• Collected data:

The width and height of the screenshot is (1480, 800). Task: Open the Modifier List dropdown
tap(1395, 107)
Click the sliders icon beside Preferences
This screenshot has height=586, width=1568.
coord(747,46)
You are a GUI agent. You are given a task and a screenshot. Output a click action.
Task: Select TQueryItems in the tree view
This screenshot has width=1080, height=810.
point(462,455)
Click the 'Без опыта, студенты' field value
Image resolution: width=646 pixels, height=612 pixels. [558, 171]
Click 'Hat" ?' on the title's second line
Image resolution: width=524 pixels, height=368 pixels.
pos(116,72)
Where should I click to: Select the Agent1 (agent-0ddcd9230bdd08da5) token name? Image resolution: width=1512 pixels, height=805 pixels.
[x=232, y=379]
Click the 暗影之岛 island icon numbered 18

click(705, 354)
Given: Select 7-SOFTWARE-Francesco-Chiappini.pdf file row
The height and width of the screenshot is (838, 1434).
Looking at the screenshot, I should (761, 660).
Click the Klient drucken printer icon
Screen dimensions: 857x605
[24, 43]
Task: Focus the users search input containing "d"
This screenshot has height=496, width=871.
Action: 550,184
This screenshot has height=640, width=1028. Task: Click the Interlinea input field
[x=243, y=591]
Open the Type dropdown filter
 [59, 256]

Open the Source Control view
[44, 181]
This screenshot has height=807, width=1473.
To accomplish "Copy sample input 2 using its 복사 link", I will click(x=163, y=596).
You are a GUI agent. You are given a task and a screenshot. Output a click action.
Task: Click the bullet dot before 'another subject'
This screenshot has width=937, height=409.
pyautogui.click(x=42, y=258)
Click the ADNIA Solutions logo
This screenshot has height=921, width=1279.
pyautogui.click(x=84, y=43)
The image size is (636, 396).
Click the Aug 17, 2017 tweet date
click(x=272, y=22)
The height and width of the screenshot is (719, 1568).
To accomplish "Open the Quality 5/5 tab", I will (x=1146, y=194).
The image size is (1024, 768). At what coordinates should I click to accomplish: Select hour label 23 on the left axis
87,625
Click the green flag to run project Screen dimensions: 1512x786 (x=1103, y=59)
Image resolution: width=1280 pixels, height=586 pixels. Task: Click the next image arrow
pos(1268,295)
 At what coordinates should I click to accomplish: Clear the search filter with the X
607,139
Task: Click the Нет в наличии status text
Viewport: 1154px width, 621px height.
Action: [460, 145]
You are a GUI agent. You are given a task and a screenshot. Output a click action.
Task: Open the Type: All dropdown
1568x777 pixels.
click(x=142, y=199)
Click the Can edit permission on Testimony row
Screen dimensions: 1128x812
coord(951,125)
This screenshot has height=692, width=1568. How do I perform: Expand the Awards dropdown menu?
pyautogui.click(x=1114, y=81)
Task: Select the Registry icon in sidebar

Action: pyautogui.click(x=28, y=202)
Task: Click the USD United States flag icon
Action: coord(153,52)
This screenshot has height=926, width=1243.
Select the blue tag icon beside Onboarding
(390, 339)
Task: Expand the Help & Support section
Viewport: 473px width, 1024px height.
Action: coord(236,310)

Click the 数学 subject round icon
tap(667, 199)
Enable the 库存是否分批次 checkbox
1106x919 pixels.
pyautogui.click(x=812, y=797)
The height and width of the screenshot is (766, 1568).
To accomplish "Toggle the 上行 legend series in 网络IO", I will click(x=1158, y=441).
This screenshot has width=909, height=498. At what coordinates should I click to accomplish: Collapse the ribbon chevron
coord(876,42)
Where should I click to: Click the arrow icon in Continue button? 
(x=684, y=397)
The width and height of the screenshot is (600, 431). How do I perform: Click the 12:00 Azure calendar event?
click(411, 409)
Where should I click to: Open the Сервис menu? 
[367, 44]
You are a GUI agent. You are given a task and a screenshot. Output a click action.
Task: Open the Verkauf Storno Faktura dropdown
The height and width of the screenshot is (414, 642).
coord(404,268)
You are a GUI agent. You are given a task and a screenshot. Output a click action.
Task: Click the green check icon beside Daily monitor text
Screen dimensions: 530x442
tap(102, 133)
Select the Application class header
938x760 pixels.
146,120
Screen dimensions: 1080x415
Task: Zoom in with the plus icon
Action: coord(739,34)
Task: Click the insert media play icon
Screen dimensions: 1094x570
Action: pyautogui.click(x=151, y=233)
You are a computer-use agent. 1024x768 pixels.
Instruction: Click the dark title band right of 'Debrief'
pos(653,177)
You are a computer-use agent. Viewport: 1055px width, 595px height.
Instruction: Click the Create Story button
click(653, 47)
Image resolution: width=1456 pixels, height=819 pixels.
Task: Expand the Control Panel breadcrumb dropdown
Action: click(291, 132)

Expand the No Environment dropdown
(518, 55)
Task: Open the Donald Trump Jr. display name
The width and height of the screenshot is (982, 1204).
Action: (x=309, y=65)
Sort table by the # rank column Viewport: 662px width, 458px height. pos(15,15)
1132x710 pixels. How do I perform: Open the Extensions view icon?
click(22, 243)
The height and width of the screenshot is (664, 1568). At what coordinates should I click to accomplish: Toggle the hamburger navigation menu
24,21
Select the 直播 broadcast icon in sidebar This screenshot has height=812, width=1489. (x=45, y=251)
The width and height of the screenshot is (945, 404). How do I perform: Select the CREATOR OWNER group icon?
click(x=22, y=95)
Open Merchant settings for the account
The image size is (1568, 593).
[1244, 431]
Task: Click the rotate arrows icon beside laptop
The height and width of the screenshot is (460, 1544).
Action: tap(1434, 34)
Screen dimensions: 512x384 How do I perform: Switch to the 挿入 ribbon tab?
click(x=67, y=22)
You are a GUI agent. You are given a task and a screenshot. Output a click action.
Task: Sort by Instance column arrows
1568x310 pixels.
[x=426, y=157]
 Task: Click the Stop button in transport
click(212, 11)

• WHAT IS EXPECTED: Look above for the line holding "1106x919 pixels.". Print it and every line after it, exactly, through the line holding "Task: Click the insert media play icon".

• TASK RESULT:
1106x919 pixels.
pyautogui.click(x=812, y=797)
The height and width of the screenshot is (766, 1568).
To accomplish "Toggle the 上行 legend series in 网络IO", I will click(x=1158, y=441).
This screenshot has width=909, height=498. At what coordinates should I click to accomplish: Collapse the ribbon chevron
coord(876,42)
Where should I click to: Click the arrow icon in Continue button? 
(x=684, y=397)
The width and height of the screenshot is (600, 431). How do I perform: Click the 12:00 Azure calendar event?
click(411, 409)
Where should I click to: Open the Сервис menu? 
[367, 44]
You are a GUI agent. You are given a task and a screenshot. Output a click action.
Task: Open the Verkauf Storno Faktura dropdown
The height and width of the screenshot is (414, 642).
coord(404,268)
You are a GUI agent. You are given a task and a screenshot. Output a click action.
Task: Click the green check icon beside Daily monitor text
Screen dimensions: 530x442
tap(102, 133)
Select the Application class header
938x760 pixels.
146,120
Screen dimensions: 1080x415
Task: Zoom in with the plus icon
Action: coord(739,34)
Task: Click the insert media play icon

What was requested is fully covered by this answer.